Task instructions:
Pick out all lines with the word "Expand" from the records that follow.

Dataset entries
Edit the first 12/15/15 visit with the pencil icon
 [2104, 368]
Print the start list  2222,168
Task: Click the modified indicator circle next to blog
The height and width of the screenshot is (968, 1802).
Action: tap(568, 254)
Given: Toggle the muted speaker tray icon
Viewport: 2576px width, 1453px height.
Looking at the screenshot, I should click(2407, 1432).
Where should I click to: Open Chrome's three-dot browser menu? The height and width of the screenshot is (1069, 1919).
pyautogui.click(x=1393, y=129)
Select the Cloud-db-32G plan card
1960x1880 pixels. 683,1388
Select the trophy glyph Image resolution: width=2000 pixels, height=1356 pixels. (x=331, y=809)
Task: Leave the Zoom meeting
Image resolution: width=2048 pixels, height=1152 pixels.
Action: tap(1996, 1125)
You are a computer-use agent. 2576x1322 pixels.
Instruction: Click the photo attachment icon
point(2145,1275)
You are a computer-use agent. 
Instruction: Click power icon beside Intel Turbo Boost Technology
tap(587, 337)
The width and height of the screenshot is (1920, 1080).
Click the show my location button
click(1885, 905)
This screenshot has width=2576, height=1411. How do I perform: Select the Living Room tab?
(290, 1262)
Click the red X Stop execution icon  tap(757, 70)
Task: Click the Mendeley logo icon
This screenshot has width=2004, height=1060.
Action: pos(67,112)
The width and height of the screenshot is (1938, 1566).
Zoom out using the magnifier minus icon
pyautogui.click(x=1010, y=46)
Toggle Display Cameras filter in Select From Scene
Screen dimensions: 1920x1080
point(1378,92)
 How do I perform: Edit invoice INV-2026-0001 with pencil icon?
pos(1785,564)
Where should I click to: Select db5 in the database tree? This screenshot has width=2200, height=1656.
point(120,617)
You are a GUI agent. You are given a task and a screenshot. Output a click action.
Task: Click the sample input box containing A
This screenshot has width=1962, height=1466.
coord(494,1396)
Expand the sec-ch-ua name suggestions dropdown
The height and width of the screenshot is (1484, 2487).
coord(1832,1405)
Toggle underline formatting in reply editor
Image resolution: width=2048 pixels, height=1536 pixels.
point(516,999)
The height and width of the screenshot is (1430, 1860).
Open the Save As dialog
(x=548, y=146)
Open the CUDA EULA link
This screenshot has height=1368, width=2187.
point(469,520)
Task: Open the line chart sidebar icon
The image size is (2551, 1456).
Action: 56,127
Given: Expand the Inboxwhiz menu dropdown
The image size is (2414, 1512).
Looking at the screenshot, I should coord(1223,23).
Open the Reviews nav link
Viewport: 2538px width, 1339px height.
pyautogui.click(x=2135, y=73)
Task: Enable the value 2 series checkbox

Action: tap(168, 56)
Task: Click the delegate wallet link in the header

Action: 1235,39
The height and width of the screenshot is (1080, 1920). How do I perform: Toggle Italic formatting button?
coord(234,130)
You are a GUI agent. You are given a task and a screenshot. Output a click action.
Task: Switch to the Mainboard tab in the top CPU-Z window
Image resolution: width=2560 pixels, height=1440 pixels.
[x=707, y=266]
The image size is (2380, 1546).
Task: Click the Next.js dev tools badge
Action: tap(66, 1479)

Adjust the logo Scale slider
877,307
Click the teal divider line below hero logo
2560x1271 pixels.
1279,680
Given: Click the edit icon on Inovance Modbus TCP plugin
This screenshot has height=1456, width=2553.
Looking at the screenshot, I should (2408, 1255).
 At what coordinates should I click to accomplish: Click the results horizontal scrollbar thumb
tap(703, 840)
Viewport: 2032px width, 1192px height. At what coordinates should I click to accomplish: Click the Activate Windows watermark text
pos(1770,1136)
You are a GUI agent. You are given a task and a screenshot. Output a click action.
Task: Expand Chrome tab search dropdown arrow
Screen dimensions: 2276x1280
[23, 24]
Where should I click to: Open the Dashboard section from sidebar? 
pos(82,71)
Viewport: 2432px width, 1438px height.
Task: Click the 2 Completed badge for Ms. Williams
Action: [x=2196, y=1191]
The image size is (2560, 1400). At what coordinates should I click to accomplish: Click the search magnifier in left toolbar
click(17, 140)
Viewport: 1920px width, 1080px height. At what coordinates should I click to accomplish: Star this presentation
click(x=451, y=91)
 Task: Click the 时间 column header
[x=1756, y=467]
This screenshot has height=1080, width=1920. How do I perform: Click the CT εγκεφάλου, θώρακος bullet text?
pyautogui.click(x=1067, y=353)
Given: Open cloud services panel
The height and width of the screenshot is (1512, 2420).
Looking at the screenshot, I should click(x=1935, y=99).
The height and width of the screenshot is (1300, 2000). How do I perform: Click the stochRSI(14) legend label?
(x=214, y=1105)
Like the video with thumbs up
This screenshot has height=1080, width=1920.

Your solution:
Expand the sec-ch-ua name suggestions dropdown
Given: Expand the Inboxwhiz menu dropdown
Task: Expand Chrome tab search dropdown arrow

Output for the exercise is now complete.